_Parts of the exercise_.
#1 Answer these questions from the text on Senator Tillis's IP subcommittee work:
(a) On what date does Tillis plan to introduce draft legislative text on DMCA reforms?
(b) According to the report, how many stakeholder meetings did Tillis hold in 2019?
(c) When is the final copyright meeting scheduled?
#2 Reproduce word for word the passage of the text on Senator Tillis's IP subcommittee work from "The Senate Judiciary" up to and including "property (IP)-related bills.".

_Exercise text_.
··········

As Chair of the Senate IP Subcommittee in the 116th Congress, Senator Thom Tillis has held 140 stakeholder meetings and 17 Senate hearings on IP topics, and he plans to introduce draft legislative text on reforms to the Digital Millennium Copyright Act on December 18.
The Senate Judiciary Committee’s Subcommittee on Intellectual Property Chair, Senator Thom Tillis (R-NC), who was re-elected to a second term this November with about 49% of the vote, last week released the Subcommittee’s 116th Congressional Report. According to the report, Tillis held over 90 stakeholder meetings in 2019 and over 50 meetings in 2020, when discussions had to be moved to a virtual format due to the COVID-19 pandemic. Tillis has also held 17 Senate hearings since January 2019 on topics ranging from USPTO oversight to reform of the Digital Millennium Copyright Act (DMCA) and led or co-sponsored 11 intellectual property (IP)-related bills.
Move Over, Patent Perfectionists
In an interview with IPWatchdog this past May, Tillis explained that his efforts to reform Section 101 patent eligibility law “stalled because stakeholders refused to compromise. They let the great and perfect get in the way of the good.” Tillis added that stakeholders must find consensus amongst themselves before the Subcommittee would spend more time on the issue. As a result, the Subcommittee’s focus for 2020 has been on reforming U.S. copyright law, with five hearings already held and a final meeting scheduled for December 15.

··········

_Data provided_.
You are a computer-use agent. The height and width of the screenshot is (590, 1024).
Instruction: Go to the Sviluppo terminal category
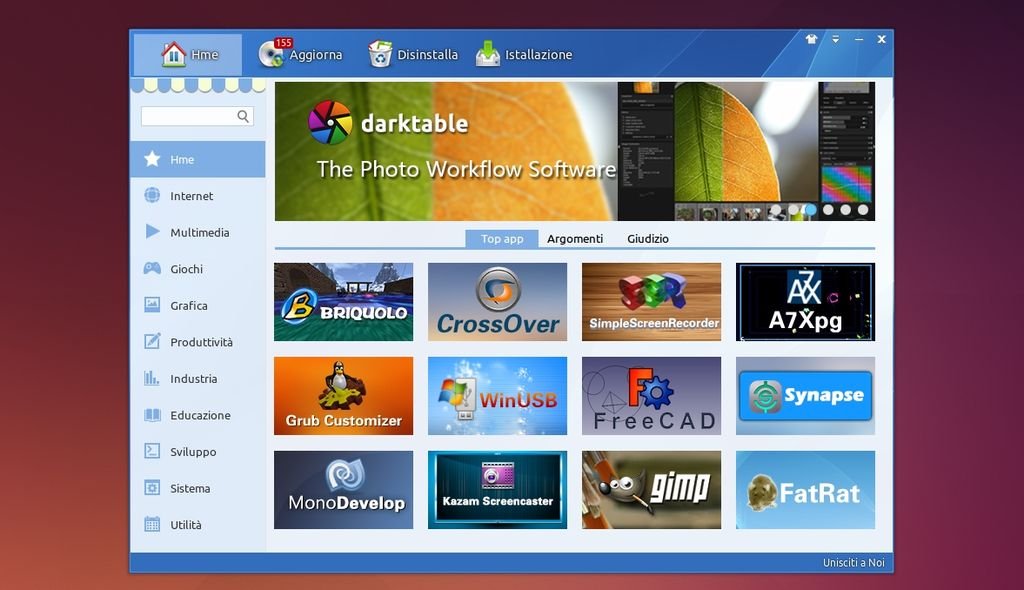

··········

_Answers_.
#1
(a) December 18
(b) Over 90
(c) December 15

#2
The Senate Judiciary Committee’s Subcommittee on Intellectual Property Chair, Senator Thom Tillis (R-NC), who was re-elected to a second term this November with about 49% of the vote, last week released the Subcommittee’s 116th Congressional Report. According to the report, Tillis held over 90 stakeholder meetings in 2019 and over 50 meetings in 2020, when discussions had to be moved to a virtual format due to the COVID-19 pandemic. Tillis has also held 17 Senate hearings since January 2019 on topics ranging from USPTO oversight to reform of the Digital Millennium Copyright Act (DMCA) and led or co-sponsored 11 intellectual property (IP)-related bills.